When we moved to Seattle, my girlfriend made one thing clear: find her a good ramen place. Being from Hawaii, she’s spoiled with finding a place (at least a decent one) every 10 minutes. I found her a new favorite in Aloha Ramen (go figure, the owners are from Hawaii as well). It quickly became her favorite because of their thick hearty broth. However, I decided I’d take a crack at making my own. It’s what I typically do when I find something I like. I looked into making dashi, the savory stock which serves as the base for almost all Japanese soups. However, I wanted to make one without any MSG and that is hard to find.
Dashi is the stock made from Katsuobushi (fermented tuna flakes) above. They’re also called bonito flakes. This is where the savory fishiness comes from. Finding these alone was a chore. I found many dashi bases, but all had MSG. So I had to go right to the source, which are the fish flakes.
Making the dashi is a simple act of soaking these flakes in hot water. Some also throw kelp into the water to add more of a seafood flavor.

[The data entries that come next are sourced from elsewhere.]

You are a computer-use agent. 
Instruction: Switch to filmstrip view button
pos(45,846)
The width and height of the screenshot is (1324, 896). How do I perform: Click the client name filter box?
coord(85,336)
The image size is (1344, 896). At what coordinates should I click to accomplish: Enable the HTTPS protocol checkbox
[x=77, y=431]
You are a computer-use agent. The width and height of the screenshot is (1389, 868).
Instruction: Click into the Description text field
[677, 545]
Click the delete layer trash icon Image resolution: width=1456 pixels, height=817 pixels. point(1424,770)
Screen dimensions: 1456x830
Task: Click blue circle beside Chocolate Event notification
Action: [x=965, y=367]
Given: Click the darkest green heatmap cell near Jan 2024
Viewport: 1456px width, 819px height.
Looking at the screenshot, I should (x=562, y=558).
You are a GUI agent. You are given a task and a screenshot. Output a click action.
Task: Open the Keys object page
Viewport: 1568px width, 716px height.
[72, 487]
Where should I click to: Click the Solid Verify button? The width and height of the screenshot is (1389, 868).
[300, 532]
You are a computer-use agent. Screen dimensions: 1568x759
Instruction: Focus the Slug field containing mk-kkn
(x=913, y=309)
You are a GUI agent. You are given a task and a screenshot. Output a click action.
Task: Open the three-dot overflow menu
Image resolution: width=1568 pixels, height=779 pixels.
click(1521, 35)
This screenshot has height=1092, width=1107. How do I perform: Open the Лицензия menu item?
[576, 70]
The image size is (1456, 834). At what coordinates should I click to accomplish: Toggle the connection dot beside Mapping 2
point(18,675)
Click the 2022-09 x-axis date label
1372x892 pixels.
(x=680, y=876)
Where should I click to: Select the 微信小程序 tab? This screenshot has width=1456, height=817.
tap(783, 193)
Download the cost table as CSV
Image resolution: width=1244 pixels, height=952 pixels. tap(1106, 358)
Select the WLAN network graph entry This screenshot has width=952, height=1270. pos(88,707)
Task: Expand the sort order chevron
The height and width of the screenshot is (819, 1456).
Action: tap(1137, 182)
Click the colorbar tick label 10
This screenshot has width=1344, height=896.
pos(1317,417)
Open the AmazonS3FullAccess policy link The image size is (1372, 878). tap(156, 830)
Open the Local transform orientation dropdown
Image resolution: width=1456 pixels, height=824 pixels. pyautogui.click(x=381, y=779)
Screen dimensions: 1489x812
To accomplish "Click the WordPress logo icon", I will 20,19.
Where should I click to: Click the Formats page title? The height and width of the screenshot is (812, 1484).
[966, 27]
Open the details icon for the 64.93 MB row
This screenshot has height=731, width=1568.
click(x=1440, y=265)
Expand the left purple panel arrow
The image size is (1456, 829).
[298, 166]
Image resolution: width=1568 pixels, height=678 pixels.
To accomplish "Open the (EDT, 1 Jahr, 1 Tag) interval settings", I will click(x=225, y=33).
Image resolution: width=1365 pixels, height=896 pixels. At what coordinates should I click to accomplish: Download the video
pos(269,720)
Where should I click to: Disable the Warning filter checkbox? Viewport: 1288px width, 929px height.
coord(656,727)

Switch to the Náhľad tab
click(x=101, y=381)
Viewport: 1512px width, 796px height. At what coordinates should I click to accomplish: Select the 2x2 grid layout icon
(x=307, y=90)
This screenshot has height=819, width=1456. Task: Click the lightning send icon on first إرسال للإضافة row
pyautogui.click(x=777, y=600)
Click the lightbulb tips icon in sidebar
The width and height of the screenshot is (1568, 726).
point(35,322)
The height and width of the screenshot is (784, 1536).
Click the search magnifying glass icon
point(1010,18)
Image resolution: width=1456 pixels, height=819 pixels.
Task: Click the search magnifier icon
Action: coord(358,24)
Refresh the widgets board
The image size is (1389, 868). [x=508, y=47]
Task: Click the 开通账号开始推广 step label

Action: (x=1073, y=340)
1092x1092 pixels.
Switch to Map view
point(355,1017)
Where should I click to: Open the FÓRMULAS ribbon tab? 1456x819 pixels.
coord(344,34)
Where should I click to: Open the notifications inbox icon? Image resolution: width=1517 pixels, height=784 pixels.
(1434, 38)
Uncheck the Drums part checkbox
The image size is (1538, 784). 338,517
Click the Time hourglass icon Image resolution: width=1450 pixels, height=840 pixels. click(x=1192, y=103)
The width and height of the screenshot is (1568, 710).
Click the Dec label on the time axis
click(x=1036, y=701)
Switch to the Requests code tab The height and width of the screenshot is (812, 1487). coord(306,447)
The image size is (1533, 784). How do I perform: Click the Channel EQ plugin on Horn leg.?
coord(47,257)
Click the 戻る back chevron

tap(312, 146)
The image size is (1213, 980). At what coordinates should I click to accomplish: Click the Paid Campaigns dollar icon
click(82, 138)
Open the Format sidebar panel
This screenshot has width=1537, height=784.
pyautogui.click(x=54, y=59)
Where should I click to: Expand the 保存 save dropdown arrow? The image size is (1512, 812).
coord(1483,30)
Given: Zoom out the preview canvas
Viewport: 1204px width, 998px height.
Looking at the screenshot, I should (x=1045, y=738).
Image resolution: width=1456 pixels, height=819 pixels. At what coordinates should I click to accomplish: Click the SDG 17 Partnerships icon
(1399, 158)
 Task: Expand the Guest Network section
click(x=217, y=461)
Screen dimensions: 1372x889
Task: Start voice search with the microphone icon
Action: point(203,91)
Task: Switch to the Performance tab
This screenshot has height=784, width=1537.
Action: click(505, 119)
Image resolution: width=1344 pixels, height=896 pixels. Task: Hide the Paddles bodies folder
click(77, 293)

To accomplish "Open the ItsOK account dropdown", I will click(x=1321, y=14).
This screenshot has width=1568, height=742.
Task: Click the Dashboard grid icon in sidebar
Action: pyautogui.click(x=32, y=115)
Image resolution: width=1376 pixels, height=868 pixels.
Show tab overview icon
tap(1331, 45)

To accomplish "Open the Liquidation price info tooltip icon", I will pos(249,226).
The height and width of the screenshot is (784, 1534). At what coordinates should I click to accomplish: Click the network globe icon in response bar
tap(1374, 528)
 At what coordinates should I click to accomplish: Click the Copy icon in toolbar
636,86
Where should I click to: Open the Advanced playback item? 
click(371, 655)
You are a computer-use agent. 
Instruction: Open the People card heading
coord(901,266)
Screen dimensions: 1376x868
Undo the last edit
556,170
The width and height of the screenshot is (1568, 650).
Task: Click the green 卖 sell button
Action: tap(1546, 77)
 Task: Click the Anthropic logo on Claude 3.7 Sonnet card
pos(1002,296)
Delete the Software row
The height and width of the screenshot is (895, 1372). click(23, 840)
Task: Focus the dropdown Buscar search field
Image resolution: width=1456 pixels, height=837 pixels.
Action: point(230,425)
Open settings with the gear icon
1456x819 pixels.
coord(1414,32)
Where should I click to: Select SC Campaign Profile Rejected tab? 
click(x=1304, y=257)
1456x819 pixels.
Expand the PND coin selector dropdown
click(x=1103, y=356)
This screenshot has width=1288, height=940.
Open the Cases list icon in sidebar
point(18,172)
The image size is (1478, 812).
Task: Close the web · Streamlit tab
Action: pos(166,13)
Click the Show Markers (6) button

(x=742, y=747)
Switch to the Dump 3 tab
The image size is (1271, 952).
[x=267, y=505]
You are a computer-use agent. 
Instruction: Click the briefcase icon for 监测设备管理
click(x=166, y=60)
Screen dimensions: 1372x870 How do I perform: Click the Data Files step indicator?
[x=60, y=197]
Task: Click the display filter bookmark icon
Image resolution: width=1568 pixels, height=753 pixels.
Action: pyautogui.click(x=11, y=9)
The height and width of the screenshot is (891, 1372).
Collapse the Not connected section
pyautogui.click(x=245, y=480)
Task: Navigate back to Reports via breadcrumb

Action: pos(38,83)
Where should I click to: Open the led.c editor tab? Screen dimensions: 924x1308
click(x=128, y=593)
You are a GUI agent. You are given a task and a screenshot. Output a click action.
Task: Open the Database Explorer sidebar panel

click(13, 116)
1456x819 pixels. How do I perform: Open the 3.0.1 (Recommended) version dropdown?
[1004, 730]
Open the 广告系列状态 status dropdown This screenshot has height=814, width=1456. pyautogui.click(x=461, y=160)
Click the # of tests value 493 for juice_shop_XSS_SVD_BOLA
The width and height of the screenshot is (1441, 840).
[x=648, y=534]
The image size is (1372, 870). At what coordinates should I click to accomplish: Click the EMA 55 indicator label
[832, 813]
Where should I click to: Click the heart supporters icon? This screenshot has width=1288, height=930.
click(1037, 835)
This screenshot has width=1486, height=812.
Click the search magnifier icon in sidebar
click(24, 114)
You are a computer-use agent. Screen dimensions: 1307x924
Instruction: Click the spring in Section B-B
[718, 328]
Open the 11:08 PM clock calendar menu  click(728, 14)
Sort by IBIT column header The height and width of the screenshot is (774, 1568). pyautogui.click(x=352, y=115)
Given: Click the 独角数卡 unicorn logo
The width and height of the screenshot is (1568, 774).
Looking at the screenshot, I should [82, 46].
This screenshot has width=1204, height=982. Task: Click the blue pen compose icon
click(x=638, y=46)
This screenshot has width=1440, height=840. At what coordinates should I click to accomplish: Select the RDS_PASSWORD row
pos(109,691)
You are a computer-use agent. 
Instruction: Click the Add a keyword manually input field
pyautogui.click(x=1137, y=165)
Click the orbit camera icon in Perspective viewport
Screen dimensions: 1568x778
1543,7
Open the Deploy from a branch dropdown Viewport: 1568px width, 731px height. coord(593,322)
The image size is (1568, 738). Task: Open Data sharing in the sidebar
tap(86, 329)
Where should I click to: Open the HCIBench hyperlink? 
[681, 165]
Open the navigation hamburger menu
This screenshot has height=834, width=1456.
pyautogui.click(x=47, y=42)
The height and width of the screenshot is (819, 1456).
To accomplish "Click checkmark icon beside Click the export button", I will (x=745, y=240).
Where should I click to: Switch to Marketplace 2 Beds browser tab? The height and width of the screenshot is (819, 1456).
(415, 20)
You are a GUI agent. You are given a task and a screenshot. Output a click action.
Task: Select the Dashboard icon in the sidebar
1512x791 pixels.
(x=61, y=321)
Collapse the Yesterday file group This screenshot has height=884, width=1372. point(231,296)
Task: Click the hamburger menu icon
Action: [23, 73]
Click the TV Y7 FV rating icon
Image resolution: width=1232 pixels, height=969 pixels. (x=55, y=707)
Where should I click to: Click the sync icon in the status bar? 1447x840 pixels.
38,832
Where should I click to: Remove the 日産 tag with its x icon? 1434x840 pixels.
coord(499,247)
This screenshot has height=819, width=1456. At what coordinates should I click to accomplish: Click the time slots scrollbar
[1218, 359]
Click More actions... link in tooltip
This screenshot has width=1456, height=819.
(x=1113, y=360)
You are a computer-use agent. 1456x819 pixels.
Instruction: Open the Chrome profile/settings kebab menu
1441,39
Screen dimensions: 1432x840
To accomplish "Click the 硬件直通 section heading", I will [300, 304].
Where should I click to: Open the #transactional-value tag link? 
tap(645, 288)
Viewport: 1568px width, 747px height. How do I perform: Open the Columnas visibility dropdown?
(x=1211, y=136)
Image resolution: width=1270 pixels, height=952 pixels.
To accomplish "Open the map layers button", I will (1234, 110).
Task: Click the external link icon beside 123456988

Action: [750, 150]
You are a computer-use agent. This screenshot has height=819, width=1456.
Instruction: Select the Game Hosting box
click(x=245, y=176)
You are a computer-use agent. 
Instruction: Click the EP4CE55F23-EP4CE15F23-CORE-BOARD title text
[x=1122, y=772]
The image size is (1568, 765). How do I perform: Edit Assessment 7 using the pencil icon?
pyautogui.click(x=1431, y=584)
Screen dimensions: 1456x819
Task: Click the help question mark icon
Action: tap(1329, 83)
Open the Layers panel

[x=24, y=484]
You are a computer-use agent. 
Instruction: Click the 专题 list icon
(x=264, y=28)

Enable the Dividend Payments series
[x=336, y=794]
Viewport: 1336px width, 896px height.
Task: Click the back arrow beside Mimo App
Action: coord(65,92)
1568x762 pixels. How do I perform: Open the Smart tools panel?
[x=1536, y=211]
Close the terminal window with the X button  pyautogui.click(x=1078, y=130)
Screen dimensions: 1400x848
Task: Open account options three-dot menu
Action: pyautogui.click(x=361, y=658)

I chose not to, but may experiment next time.
We got some fresh ramen noodles, some kamaboko (fishcake), another fish cake with burdock, char siu (bridging cultures here, but I wanted some pork), and green onions. A simple mix of ingredients to make a filling meal. All of these were obtained at the local Asian grocery. I hate going to chain supermarkets for any ethnic food because it’s ridiculously expensive.
The stock is ready and smells delicious.
The stock I went with was a shoyu flavor; this is the most typical ramen variety. You can make the dashi with more miso for that variety or sesame seed paste for a tan tan ramen, one of my favorites. Chicken or pork stock can also be used as a base, but I’d combine dashi with it or it’ll just be chicken noodle soup.
2 liters water
4-5 T soy sauce
handful of bonito flakes
4 inch piece dried kombu, seaweed (optional)
1/3 t salt
whatever else you’d like to add (eggs, cabbage, etc)
For the dashi: If using kombu, soak piece in 3-4 cups water for 20 minutes, then bring to boil. If not, bring 3-4 c water to a boil and add a handful of the flakes. Let it sit 5 minutes.
Prepare your ramen ingredients:noodles, veggies, garnishes, etc. Add soy sauce, salt, pepper, and sesame oil to taste and adjust flavorings for the stock.
Pour over while piping hot, especially if using ingredients that need cooking.